What you will do: After locating the line containing "Click the 三维推 logo icon", transcribe that line and all following lines exactly, stopping only at the end of the records.

───── Record extracts ─────

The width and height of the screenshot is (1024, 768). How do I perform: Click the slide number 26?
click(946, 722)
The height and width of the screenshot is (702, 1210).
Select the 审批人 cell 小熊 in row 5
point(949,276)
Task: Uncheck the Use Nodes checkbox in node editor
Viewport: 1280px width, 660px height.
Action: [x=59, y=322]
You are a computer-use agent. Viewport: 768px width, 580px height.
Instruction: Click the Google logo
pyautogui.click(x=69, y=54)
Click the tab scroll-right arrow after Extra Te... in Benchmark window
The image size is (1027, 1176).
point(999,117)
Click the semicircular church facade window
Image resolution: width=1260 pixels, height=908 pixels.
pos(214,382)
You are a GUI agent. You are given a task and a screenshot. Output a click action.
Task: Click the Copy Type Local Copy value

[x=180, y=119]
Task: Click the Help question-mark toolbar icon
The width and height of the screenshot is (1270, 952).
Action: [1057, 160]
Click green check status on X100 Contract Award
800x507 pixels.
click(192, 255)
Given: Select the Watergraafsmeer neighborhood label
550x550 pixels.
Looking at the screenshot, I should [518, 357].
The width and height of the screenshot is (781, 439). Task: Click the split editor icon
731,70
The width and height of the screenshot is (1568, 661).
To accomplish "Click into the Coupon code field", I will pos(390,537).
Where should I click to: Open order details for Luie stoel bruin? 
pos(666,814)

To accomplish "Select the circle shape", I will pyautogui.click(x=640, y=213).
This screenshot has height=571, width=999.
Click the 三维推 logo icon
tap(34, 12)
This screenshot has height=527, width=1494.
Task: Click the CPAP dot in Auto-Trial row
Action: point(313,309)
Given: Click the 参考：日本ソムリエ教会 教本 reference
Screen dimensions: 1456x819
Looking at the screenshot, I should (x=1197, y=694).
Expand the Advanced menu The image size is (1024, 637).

─────

Response area:
Click the 三维推 logo icon
tap(34, 12)
This screenshot has height=527, width=1494.
Task: Click the CPAP dot in Auto-Trial row
Action: point(313,309)
Given: Click the 参考：日本ソムリエ教会 教本 reference
Screen dimensions: 1456x819
Looking at the screenshot, I should (x=1197, y=694).
Expand the Advanced menu The image size is (1024, 637).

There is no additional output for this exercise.